Psicologo scolastico

12/01/20 | Pubblicazioni della Fondazione

Una review sul ruolo professionale, sul confronto con gli altri paesi UE e sulla situazione in Italia.

Come è possibile migliorare l’ambiente scolastico, nel clima e nel suo stesso sistema?
A questa domanda nel resto d’Europa (e del mondo) le istituzioni hanno risposto, creando una nuova figura di riferimento: lo Psicologo Scolastico.

L’istituzione scolastica italiana finora si è rivolta allo Psicologo solo per interventi connessi alle difficoltà dello sviluppo ed in particolar modo in chiave diagnostica, oppure per la lotta alla dispersione scolastica e alla marginalità sociale. Tutto ciò, molto spesso, è stato realizzato per periodi di tempo limitati o in genere come il risultato d’interventi sociosanitari ad opera dell’Asl (è il caso dei centri d’informazione e consulenza “CIC”, regolati dalla legge n. 162 del 1990), o ultimamente tramite bandi interni degli stessi istituti, che ricercano il counseling psicologico tra i propri dipendenti (che ne hanno i titoli) o tramite professionisti esterni.

Negli ultimi anni, anche i comuni cercano di sostenere le scuole, creando liste e progetti dedicati alla “psicologia a scuola”, un esempio sono i PEZ (Progetti Educativi Zonali, in Toscana ndr). Il limite di queste azioni, risiede sia nel tempo richiesto – spesso si tratta solo di 30/40 ore ad a. s. – sia nelle gare a “ribasso”, alcune scuole affidano punti extra ai professionisti che si fanno pagare meno (sono state segnalate anche proposte per uno sportello d’ascolto a 18 €/h).
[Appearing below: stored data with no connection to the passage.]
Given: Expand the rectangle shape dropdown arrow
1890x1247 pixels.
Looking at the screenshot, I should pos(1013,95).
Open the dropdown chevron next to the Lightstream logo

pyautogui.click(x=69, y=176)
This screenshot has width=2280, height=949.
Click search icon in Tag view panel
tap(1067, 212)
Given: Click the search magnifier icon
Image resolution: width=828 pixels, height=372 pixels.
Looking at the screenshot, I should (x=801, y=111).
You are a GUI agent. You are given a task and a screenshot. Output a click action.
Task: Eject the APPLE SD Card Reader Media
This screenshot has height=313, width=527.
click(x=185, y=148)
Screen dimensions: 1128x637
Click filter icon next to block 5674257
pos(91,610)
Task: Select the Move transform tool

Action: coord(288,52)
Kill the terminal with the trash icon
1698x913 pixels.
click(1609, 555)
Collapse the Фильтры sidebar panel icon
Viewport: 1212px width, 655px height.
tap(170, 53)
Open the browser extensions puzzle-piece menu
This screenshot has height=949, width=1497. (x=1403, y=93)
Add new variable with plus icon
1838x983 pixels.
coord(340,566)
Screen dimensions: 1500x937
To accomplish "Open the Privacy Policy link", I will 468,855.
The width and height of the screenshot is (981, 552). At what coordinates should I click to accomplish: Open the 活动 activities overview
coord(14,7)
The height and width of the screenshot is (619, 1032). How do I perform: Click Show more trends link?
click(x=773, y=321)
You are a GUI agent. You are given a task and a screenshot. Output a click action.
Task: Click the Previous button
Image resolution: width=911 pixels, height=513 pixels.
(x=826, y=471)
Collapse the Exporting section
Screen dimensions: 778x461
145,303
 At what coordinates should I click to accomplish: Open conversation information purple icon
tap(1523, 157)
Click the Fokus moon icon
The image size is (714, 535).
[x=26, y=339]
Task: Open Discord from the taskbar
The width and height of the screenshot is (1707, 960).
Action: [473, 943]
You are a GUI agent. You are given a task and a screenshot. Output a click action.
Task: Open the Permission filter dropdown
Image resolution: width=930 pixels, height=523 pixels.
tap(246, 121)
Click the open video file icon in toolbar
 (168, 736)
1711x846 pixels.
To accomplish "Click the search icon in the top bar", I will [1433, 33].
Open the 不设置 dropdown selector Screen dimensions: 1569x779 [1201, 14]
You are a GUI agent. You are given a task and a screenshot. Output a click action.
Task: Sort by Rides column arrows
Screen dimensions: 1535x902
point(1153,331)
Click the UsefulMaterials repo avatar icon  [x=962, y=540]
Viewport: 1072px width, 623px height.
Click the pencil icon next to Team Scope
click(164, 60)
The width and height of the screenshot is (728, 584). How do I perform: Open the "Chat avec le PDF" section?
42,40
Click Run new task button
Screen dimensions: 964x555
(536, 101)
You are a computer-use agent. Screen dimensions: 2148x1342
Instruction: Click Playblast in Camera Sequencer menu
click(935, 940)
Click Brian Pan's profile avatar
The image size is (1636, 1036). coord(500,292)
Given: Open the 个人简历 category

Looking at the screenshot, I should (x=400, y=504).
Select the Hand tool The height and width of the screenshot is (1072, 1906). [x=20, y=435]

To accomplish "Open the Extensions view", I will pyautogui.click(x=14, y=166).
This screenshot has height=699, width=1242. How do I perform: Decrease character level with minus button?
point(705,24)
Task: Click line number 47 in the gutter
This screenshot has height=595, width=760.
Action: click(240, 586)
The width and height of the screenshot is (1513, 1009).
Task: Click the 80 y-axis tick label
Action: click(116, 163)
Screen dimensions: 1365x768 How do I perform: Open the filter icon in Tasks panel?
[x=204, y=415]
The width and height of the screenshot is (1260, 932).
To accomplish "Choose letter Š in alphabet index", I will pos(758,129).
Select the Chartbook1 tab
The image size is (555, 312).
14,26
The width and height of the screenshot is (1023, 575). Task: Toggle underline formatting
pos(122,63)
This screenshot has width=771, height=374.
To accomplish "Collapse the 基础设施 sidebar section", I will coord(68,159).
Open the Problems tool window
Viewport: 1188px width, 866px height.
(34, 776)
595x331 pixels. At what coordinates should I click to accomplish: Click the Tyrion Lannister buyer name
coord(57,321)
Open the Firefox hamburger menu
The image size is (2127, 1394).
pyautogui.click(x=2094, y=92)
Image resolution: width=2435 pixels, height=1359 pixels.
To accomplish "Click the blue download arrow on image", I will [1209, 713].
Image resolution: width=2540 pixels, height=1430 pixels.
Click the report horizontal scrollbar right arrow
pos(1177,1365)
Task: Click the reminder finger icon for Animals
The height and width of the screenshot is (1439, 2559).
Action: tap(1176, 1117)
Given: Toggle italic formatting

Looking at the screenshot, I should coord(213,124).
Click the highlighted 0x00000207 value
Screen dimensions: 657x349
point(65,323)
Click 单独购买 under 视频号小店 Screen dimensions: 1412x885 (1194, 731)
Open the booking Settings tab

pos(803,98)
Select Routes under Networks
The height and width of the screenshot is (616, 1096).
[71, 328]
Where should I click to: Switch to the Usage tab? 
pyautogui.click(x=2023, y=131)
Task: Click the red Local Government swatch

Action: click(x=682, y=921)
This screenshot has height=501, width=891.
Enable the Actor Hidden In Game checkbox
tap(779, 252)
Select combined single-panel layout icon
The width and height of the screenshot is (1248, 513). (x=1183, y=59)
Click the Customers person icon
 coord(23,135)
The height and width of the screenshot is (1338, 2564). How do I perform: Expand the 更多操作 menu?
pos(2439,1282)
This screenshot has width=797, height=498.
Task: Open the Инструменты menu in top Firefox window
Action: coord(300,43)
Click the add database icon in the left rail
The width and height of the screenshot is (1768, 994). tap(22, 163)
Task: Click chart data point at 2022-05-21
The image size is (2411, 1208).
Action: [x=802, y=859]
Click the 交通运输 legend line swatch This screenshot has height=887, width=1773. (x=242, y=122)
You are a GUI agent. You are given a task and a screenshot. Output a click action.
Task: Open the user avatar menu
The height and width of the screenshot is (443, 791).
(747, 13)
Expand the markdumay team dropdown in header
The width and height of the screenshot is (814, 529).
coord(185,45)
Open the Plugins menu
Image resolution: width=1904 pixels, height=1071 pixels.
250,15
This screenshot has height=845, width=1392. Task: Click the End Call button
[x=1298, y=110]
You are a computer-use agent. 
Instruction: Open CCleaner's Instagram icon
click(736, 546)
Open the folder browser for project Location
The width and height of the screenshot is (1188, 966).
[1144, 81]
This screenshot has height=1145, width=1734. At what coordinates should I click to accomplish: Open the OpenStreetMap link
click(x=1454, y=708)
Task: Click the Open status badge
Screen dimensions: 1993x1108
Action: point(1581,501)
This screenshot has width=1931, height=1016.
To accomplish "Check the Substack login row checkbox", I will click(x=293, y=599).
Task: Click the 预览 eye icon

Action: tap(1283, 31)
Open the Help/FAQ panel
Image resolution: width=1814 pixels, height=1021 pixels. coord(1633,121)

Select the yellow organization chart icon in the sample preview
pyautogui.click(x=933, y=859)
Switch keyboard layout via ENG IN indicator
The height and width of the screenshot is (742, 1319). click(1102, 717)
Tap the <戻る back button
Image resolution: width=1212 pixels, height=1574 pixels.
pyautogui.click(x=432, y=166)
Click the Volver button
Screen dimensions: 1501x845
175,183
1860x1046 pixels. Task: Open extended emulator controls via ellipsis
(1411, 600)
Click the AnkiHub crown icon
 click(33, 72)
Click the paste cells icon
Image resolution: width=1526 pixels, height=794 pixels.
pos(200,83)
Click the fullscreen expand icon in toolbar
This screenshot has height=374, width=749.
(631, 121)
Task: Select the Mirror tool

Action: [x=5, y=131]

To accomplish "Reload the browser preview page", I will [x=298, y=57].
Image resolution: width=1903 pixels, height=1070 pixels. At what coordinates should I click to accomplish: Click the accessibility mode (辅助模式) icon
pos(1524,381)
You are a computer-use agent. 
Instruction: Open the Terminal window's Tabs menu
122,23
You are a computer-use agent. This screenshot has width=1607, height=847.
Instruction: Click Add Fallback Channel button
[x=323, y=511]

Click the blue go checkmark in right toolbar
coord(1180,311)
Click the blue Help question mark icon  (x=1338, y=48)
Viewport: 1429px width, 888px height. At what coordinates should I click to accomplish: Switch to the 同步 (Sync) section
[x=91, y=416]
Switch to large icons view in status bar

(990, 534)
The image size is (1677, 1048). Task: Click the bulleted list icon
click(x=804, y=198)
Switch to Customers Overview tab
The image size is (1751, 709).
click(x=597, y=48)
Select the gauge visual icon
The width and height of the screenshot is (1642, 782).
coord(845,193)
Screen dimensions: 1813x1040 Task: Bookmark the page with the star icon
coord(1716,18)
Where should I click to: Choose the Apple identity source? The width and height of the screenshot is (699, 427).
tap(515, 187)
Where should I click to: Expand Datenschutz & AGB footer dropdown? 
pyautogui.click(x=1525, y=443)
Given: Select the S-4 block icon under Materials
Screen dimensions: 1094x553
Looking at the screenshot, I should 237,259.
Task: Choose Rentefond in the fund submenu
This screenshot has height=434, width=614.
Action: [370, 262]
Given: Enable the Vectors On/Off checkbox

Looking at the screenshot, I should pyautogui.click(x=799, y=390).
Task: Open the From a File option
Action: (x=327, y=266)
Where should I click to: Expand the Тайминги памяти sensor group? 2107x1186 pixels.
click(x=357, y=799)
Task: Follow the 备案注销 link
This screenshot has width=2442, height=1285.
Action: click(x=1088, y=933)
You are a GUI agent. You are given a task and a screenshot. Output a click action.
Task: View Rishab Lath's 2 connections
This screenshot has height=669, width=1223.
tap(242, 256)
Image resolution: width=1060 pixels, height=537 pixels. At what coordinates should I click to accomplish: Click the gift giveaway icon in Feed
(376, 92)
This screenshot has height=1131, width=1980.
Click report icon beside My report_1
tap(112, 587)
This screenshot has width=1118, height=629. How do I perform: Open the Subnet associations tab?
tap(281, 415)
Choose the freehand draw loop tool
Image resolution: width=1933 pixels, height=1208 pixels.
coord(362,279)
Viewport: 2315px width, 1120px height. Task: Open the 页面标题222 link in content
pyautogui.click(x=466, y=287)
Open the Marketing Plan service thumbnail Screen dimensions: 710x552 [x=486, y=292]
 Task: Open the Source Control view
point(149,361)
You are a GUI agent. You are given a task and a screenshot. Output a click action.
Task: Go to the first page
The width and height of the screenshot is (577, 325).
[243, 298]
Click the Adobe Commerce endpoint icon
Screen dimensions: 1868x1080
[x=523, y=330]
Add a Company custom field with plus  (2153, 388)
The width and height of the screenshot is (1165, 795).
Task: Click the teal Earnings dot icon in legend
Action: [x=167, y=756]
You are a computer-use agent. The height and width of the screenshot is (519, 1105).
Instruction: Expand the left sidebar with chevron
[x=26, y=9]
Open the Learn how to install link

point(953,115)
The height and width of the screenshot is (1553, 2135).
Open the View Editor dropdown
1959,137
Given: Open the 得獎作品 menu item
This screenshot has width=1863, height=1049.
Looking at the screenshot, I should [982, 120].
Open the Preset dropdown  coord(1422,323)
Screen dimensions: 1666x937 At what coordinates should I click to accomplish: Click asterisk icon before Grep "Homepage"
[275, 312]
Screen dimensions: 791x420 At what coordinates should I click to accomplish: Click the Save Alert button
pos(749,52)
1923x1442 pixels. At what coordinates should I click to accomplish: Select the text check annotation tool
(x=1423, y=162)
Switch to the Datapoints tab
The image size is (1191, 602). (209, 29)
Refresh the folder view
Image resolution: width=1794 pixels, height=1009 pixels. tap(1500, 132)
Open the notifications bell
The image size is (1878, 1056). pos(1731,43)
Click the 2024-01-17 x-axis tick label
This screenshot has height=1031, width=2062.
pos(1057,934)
Le ricerche sull’argomento, attualmente, dimostrano che le difficoltà inerenti l’attività dello Psicologo a scuola siano connesse all’assenza di un modello teorico e normativo che la regolamenti, per cui tale professionalità è considerata esclusivamente nella sua attività di consulente, abbracciando, in questo modo, solo una parte del complesso ed articolato lavoro che potrebbe invece svolgere nell’istituzione scolastica.